Task brief:
Lines from the one containing "Viewport: 517px width, 376px" through the end of the data are to be returned exactly, and no others.

****

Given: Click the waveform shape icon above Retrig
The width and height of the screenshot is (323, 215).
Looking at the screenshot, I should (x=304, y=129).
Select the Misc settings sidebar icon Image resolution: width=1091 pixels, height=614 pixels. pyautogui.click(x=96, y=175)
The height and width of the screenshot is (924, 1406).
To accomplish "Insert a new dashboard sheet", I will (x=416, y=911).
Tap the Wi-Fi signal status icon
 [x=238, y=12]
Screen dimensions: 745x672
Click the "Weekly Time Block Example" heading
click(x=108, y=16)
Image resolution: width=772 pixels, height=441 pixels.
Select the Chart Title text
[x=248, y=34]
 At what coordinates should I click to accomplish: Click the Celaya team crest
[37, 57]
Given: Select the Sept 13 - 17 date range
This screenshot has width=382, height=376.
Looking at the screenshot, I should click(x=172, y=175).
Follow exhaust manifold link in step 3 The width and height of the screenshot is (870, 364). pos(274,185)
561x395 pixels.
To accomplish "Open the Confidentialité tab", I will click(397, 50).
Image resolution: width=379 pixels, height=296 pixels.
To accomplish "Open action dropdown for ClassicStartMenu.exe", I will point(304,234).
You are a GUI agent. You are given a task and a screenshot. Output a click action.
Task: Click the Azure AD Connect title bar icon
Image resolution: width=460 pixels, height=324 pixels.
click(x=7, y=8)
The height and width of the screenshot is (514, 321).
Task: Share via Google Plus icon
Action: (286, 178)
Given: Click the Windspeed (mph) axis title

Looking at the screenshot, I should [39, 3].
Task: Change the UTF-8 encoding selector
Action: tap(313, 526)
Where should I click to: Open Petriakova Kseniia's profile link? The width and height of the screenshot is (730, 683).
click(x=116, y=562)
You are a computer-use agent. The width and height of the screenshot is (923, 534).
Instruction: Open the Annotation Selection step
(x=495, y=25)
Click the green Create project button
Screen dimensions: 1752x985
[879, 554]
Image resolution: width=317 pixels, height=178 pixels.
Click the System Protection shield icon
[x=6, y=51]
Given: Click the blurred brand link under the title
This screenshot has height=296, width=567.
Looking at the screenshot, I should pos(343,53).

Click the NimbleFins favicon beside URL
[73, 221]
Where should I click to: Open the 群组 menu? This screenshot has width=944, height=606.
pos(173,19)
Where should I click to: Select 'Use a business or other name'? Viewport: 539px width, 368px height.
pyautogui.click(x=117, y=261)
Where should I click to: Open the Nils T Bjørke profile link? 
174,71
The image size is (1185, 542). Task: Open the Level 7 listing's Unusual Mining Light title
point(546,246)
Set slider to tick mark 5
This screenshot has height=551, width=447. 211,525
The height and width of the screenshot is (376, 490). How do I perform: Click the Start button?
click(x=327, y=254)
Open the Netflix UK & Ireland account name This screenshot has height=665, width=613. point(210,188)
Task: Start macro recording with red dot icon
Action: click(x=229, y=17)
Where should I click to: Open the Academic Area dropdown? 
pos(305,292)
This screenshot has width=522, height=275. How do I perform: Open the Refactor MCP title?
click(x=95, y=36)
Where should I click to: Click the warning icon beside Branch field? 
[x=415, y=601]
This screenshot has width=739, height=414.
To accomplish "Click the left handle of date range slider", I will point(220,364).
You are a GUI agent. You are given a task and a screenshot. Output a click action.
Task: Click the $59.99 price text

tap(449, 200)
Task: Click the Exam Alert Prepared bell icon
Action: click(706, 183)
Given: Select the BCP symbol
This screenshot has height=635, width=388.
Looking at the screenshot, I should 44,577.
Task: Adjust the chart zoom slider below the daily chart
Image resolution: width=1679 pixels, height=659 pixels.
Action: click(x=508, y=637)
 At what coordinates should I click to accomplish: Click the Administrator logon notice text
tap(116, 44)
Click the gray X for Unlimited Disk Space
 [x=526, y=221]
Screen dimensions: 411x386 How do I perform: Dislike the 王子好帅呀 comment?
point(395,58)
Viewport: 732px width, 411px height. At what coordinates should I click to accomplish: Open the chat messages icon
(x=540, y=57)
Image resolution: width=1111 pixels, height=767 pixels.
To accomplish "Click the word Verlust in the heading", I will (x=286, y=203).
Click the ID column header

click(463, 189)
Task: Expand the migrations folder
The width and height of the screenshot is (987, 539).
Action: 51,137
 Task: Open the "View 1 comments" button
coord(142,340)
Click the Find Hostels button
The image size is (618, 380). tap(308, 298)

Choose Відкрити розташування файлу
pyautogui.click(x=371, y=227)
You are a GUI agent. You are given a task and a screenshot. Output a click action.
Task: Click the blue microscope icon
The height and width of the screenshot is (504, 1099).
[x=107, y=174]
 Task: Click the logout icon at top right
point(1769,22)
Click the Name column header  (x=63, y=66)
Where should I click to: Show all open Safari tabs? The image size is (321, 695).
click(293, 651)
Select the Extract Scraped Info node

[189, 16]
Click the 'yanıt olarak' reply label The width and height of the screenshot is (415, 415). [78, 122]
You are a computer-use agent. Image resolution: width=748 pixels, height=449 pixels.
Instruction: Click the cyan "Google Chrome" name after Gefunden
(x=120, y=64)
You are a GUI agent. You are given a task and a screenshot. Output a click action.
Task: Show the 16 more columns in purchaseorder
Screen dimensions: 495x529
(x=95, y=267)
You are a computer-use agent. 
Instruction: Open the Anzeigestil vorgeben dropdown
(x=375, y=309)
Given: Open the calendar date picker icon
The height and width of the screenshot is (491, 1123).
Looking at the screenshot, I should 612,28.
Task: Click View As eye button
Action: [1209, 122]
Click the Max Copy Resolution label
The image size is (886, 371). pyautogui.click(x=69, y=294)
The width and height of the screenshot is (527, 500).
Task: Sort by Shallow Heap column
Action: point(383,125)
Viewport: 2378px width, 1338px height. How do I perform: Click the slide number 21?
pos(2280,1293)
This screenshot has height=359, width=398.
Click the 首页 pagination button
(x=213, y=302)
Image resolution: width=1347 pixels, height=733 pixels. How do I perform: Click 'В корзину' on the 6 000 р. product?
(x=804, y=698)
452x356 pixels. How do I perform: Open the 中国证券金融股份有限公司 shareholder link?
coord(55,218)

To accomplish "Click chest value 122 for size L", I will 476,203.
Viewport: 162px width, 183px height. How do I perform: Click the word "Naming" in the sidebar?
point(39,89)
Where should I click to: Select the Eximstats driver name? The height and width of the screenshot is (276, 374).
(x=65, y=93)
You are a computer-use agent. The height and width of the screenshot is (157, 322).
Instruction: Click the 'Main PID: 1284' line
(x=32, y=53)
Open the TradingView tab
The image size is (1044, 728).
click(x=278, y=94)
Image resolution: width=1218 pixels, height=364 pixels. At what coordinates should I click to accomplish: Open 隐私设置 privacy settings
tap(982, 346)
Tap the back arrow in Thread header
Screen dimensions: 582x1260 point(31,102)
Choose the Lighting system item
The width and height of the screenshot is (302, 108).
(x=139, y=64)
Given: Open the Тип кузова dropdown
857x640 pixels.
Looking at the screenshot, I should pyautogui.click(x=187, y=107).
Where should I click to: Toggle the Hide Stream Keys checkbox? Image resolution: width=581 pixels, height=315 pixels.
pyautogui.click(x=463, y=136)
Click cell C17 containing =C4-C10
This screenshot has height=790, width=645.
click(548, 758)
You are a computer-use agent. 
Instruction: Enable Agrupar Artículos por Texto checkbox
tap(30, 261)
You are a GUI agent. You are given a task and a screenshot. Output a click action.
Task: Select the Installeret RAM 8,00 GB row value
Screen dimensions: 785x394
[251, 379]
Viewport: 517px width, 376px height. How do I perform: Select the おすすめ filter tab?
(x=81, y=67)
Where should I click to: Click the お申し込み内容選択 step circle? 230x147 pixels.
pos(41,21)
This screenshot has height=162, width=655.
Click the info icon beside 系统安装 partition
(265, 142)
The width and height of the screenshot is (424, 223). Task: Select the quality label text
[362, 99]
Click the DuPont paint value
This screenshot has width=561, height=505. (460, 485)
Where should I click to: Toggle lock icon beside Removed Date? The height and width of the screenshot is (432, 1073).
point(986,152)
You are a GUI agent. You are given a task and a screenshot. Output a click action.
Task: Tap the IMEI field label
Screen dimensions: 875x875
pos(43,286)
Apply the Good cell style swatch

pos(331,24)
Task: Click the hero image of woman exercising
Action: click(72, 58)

****

Reply to the task:
Viewport: 517px width, 376px height. How do I perform: Select the おすすめ filter tab?
(x=81, y=67)
Where should I click to: Click the お申し込み内容選択 step circle? 230x147 pixels.
pos(41,21)
This screenshot has height=162, width=655.
Click the info icon beside 系统安装 partition
(265, 142)
The width and height of the screenshot is (424, 223). Task: Select the quality label text
[362, 99]
Click the DuPont paint value
This screenshot has width=561, height=505. (460, 485)
Where should I click to: Toggle lock icon beside Removed Date? The height and width of the screenshot is (432, 1073).
point(986,152)
You are a GUI agent. You are given a task and a screenshot. Output a click action.
Task: Tap the IMEI field label
Screen dimensions: 875x875
pos(43,286)
Apply the Good cell style swatch

pos(331,24)
Task: Click the hero image of woman exercising
Action: click(72, 58)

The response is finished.